• **Task set**:
1 – From the adfPy pipelines documentation, list every keyword argument that the code passes to AdfCopyActivity when it creates the extract activity.
2 – Write the next paragraph of the adfPy pipelines documentation, following on from its closing sentence about the Triggers page.

• **Source extract**:
Skip to content

Pipelines

Pipelines are one of the fundamental building blocks of both ADF and adfPy. To create an AdfPipeline:

from adfpy.pipeline import AdfPipeline

pipeline = AdfPipeline(name="copyPipeline", activities=[extract, ingest], schedule="* * 5 * *")
The only required argument for an AdfPipeline is its name. Adding activities to a AdfPipeline can be done in 2 ways: 1. (As above) pass in a list of AdfActivity objects. 2. Specify the pipeline object as a parameter when creating each AdfActivity (shown below)
from adfpy.activities.execution import AdfCopyActivity, AdfDatabricksSparkPythonActivity

extract = AdfCopyActivity(
    name="copyBlobToBlob",
    input_dataset_name="staging",
    output_dataset_name="landing",
    source_type=BlobSource,
    sink_type=BlobSink,
    pipeline=pipeline
)

ingest = AdfDatabricksSparkPythonActivity(name="ingest", python_file="foo.py", pipeline=pipeline)
Both approaches will give you exactly the same result when you deploy to ADF.

Note also that instead of specifying a separate Trigger resource (which is the approach ADF takes), adfPy allows you to set this on the adfPipeline object. For more information on this, take a look at the Triggers page.

• **Supplied data**:
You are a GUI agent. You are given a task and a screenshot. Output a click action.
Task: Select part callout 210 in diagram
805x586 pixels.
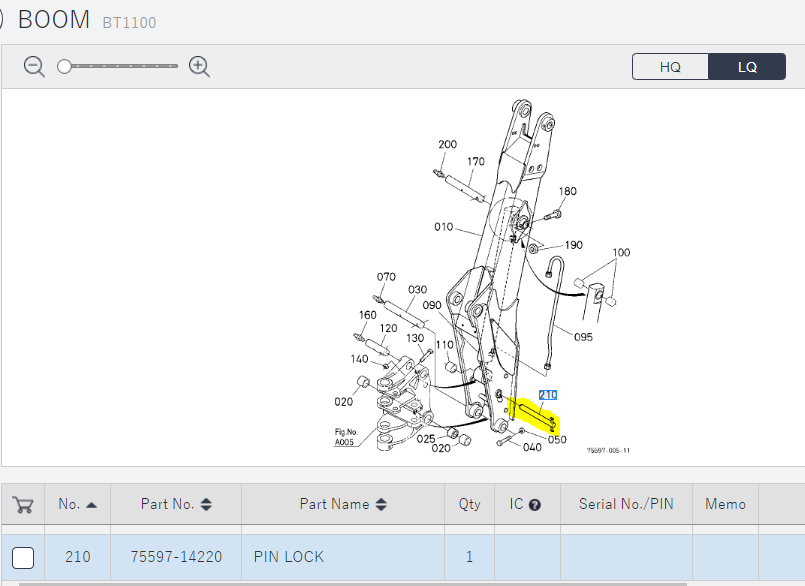(548, 396)
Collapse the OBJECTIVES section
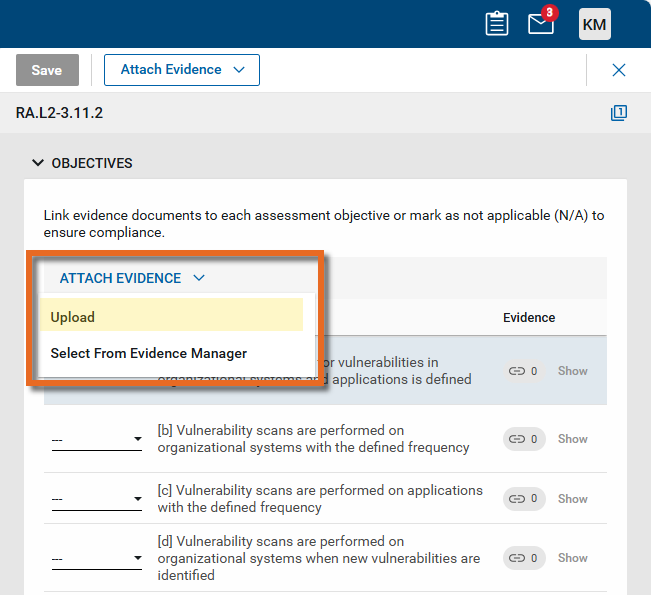 [38, 163]
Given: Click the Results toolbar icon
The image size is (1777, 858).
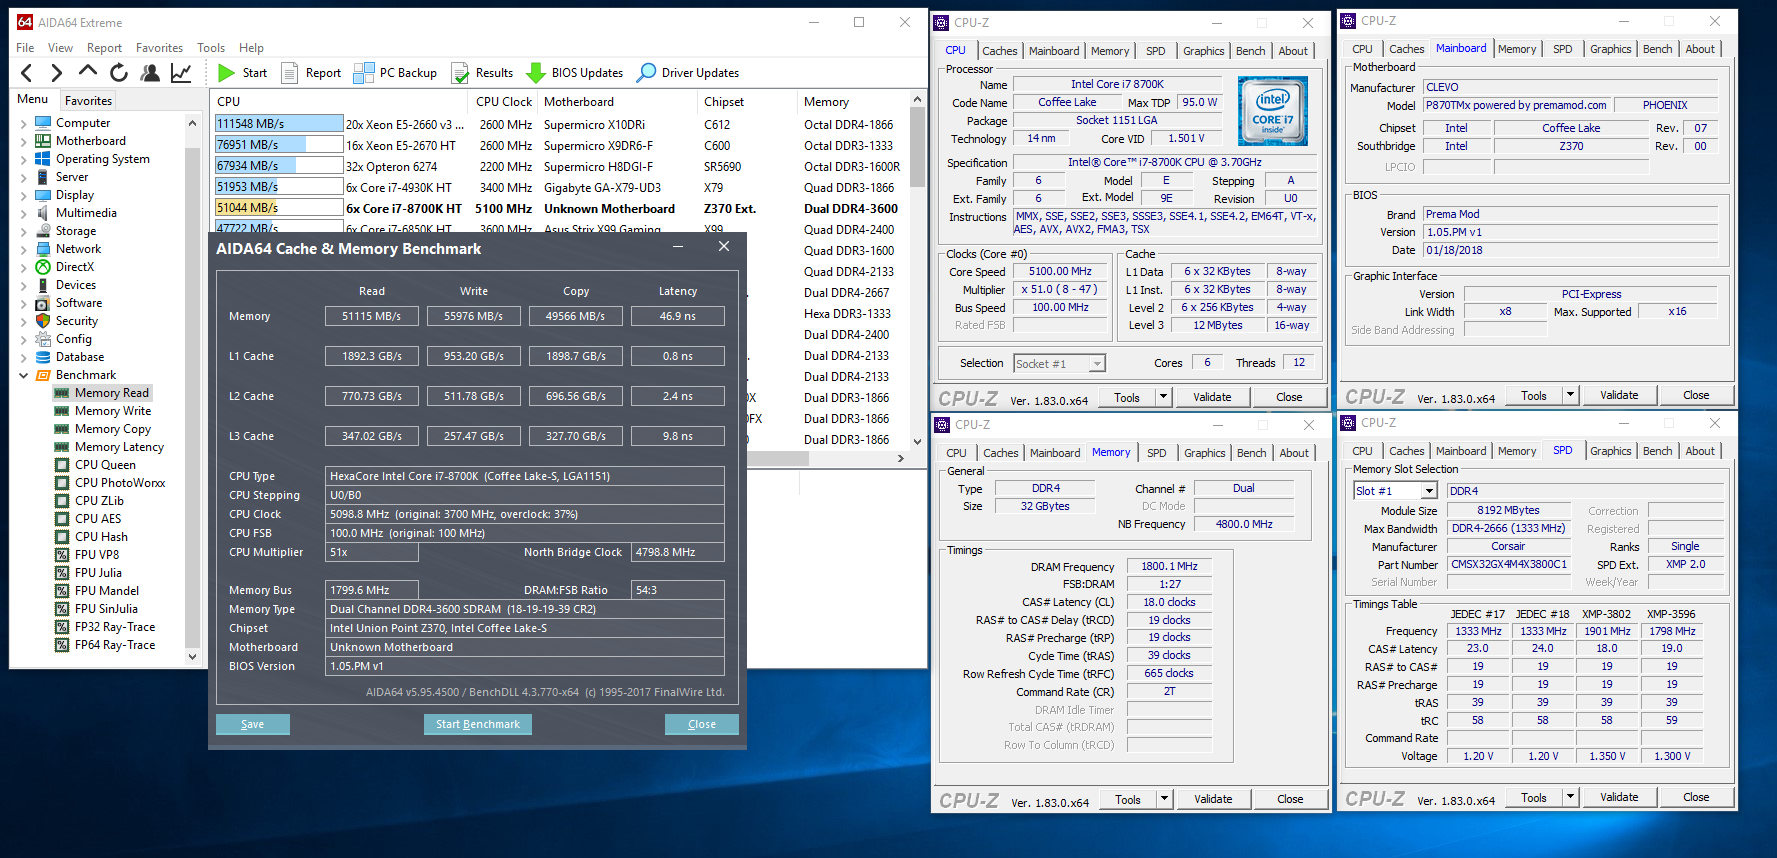Looking at the screenshot, I should click(x=461, y=73).
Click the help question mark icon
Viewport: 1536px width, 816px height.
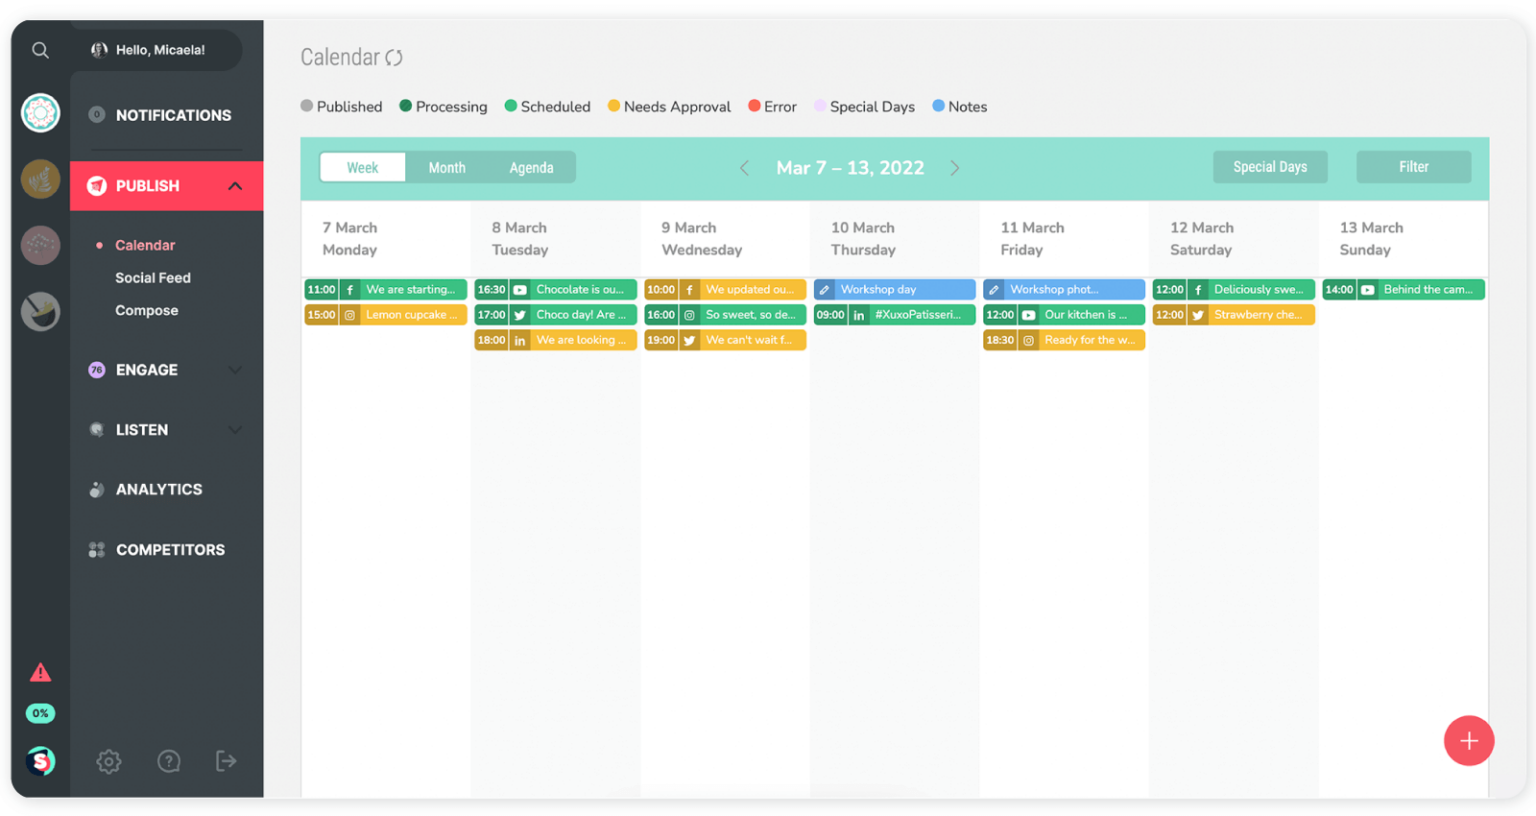pos(169,761)
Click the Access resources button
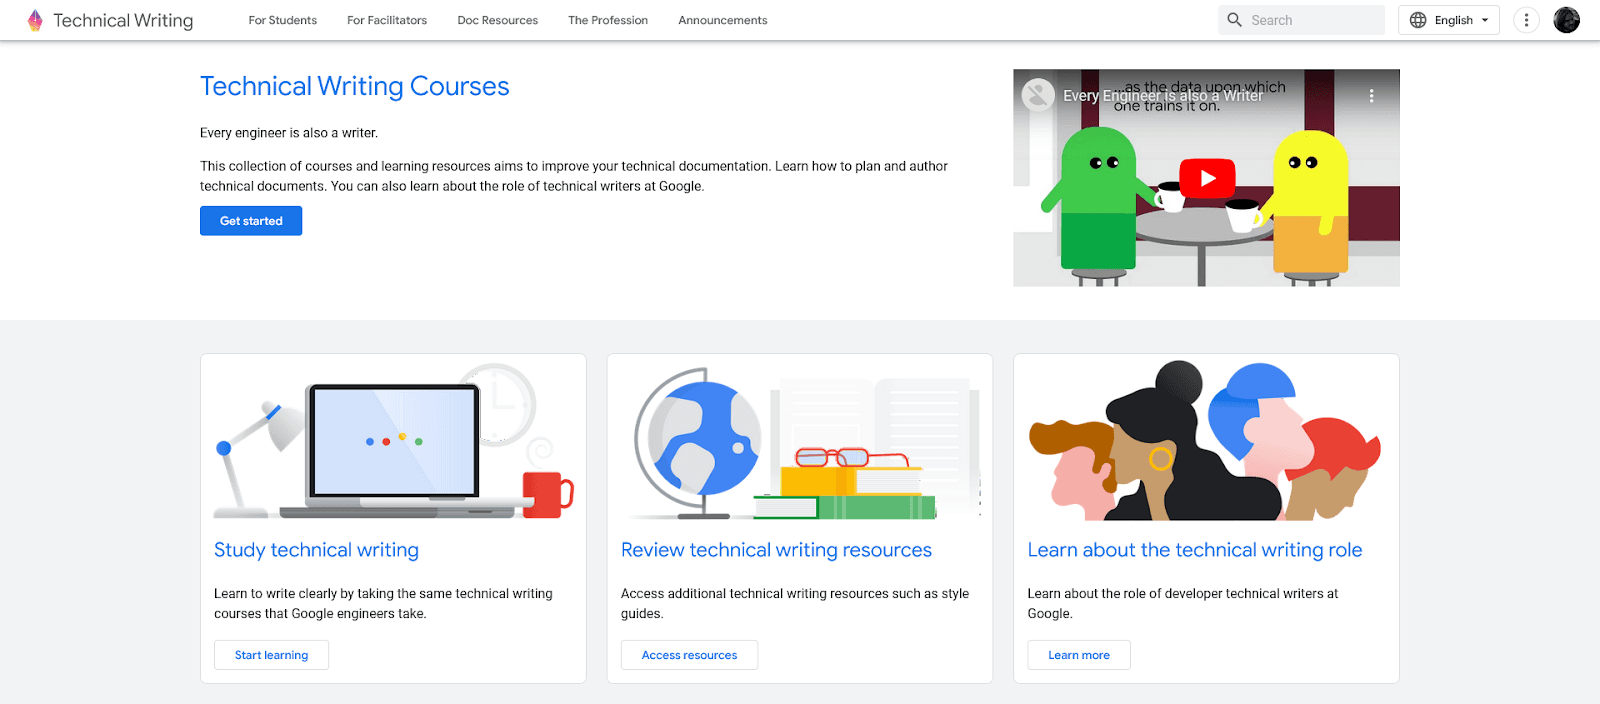Viewport: 1600px width, 704px height. pyautogui.click(x=689, y=655)
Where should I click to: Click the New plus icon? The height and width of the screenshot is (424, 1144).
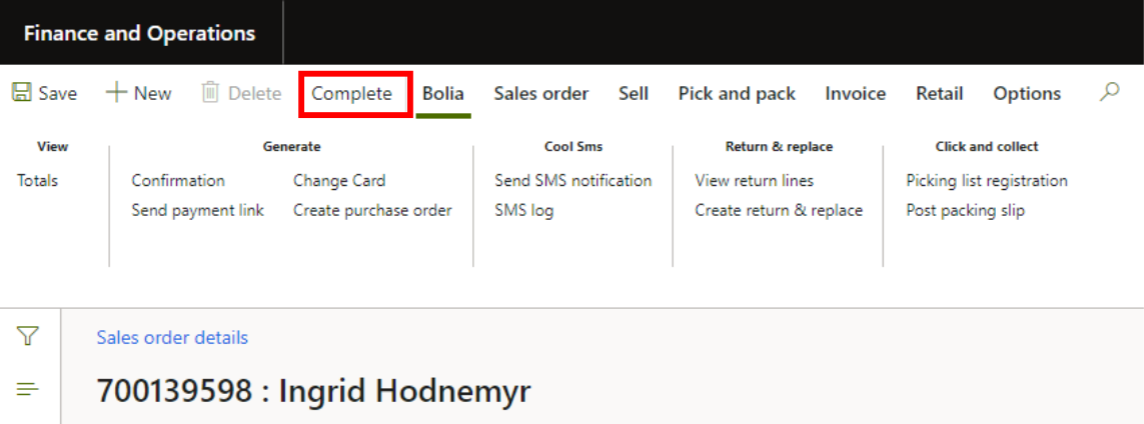tap(117, 93)
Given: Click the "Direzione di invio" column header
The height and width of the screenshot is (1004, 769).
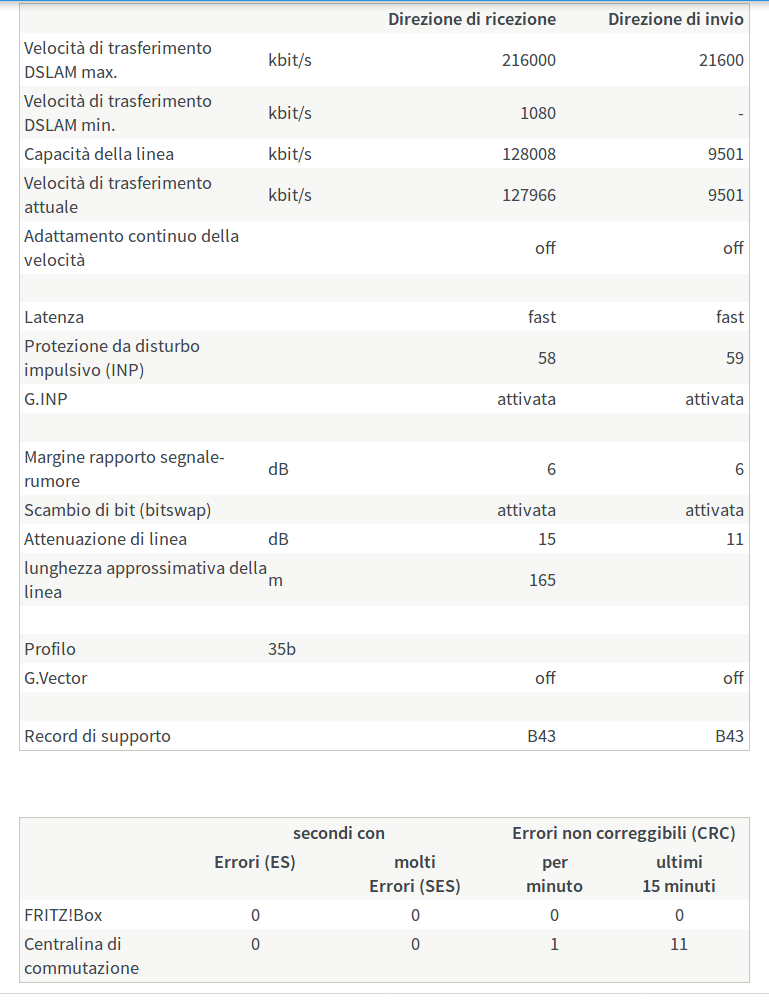Looking at the screenshot, I should click(675, 19).
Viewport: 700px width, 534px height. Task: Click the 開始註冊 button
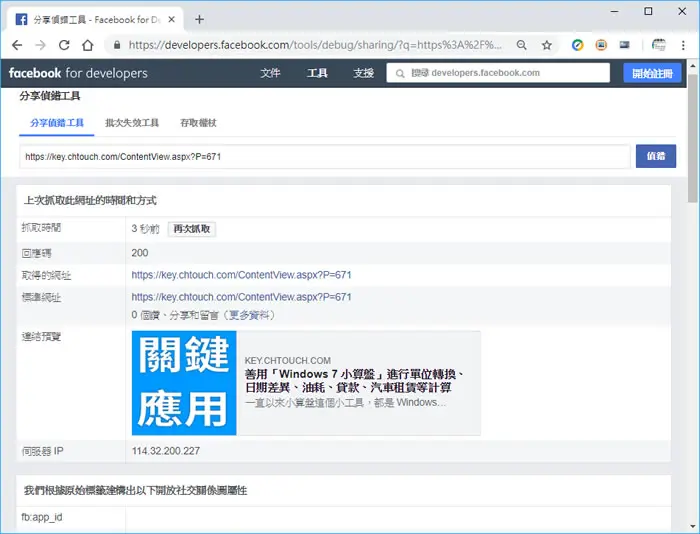coord(652,73)
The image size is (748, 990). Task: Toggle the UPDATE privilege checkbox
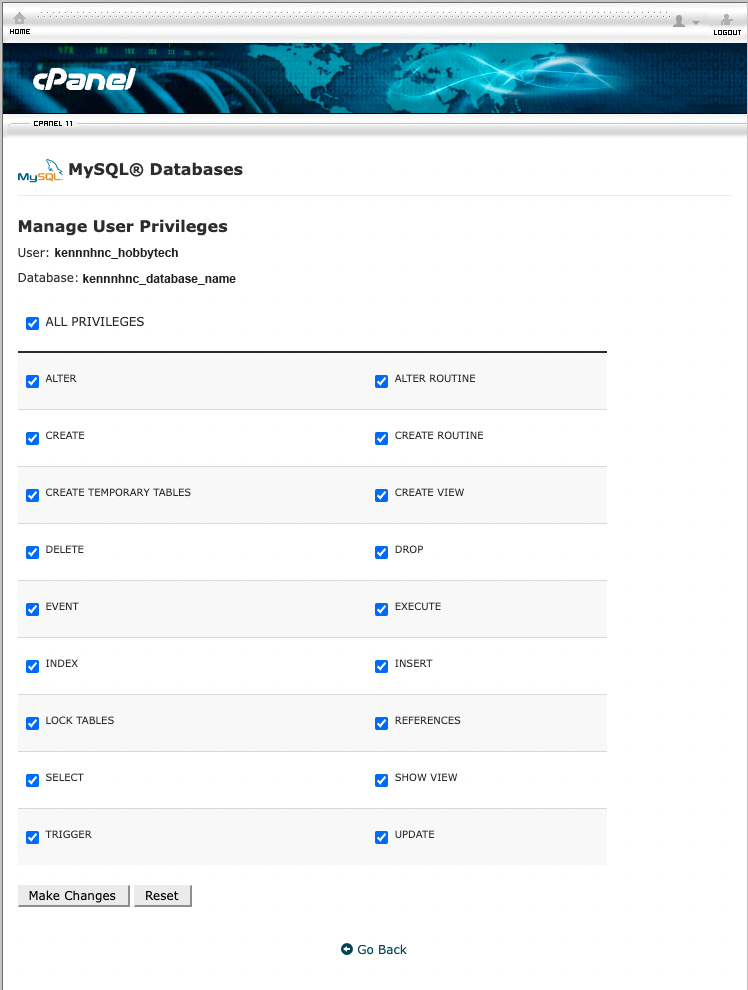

• **Answers**:
1 – name, input_dataset_name, output_dataset_name, source_type, sink_type, pipeline

2 –
Setting dependencies between activities

Setting dependencies between activities in adfPy is very similar to how Airflow does this using the bitshift operators:

activity1 >> activity2
will create a dependency on activity1 for activity2. This can also be used with lists, as in Airflow:
activity1 >> [activity2, activity3] >> activity4
is equivalent to
activity1 >> activity2 >> activity4
activity1 >> activity3 >> activity4

The implicit assumption here is that the dependency condition between the activities is Succeeded. This means that in the previous examples activity2 will only execute if activity1 completed successfully. If you want to deviate from this, for example to define failure handling, you can explicitly set dependencies for an activity:

activity2.add_dependency(activity_name="activity1", dependency_conditions=["Failed"])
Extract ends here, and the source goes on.